People with psychosis have a certain way of thinking. Indications of a different thought pattern can be recognized in their speech. What if we could capture that way of speaking in a AI model, allowing us to predict that someone will develop psychosis?

Psychiatrist Iris Sommer is going to investigate this together with a European team of brain scientists, linguists and experts in artificial intelligence (AI). For this research, the team received a Synergy grant of almost 10 million euros from the European Research Council.  

Almost 22 million people in Europe have been diagnosed with psychosis. People who have already had a psychosis once, are more likely to suffer another one later in life. 'That is why they are often given long-term antipsychotics, for months, sometimes years,' says Sommer. This reduces the chance of a relapse, but also comes with disadvantages.  ‘Many patients don't want to use long-term medication anymore to prevent a relapse. Therefore, we only want to give people medication when the symptoms seem to return. We call this targeted treatment. But therefore we need good predictors of a relapse.'  

Speech reflects thoughts  

To recognise the symptoms of psychosis early, Sommer is going to study the speech of people with psychosis. 'We think that what and how someone says something can be a good reflection of their thoughts. People with psychosis have a certain way of speaking: they tell a story with many pauses, are easily distracted and often talk about the same subject. We are now going to investigate whether speech does indeed correspond to someone's thoughts and whether we can predict if someone develops psychosis based on the way they speak.'  

Recognising alterations in speech with app   

Using an app that records speech, Sommer's team is going to develop software that recognises alterations in people's speech. They are investigating this in people who already had a psychosis. 'In the app, we show people a picture or a story every week and they record their reaction to it. We will analyse that reaction and see if it has certain characteristics.  With the speech recordings, we train a personal language model with artificial intelligence.'   

Measuring brain activity during speech alterations  

In this study, the researchers also use imaging techniques to measure the brain activity of people with psychosis.  In this way, they are looking at whether there is a link between speech alterations and brain activity in psychosis.   

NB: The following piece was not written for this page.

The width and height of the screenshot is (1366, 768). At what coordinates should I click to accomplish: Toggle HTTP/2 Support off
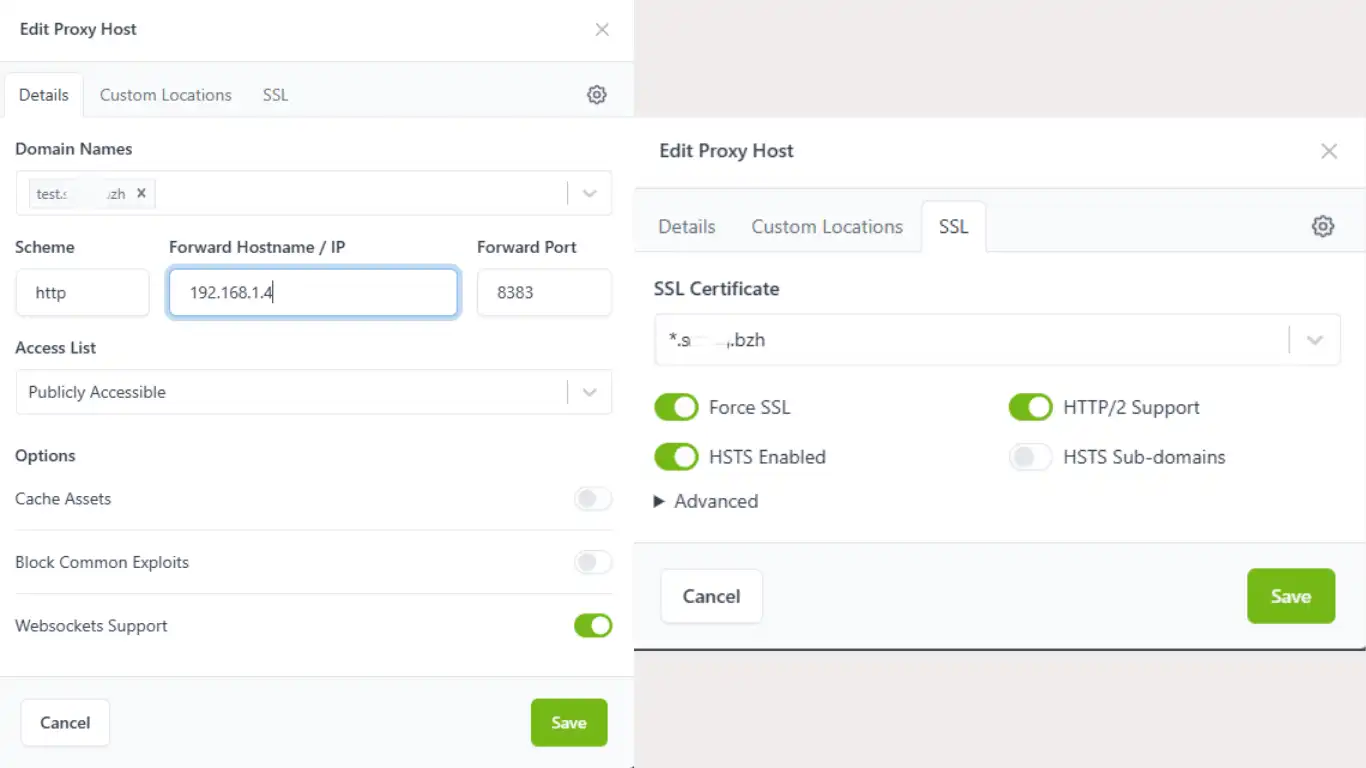tap(1030, 407)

Alteration in speech as a predictor for psychosis 

How speech alters in people with psychosis depends on the severity of the illness. Psychotic disorders are classified into different phases: acute, remission and relapse. Therefore, Sommer and her team are investigating speech alterations in different phases of psychosis. 'We look at one person's speech alterations during a certain time. If the research is successful, it could become possible to identify a relapse risk at an earlier stage. This would give physicians more time to adjust a patient’s treatment and in the best case, to prevent them from relapsing.'  

Method to use speech as a predictor to be adopted more extensively  

If it turns out that speech alterations are a good predictor of psychosis, the researchers want to apply this method more widely. 'Speech provides a wealth of data to identify the mental well-being of the speaker,' says Sommer. 'Also within other medical disciplines and even outside medicine, think of driving trains, fly planes or operating large devices, it is of great value to be able to reliably predict someone's state of mind.'  

The UMC Groningen coordinates the project, and Iris Sommer, professor of psychiatry, is the principal investigator. The other principal investigators are Prof Wolfram Hinzen, linguist from Barcelona University, Prof Philipp Homan, Zurich-based brain researcher and Prof Brita Elvevåg, expert in computer technology at Tromsö University.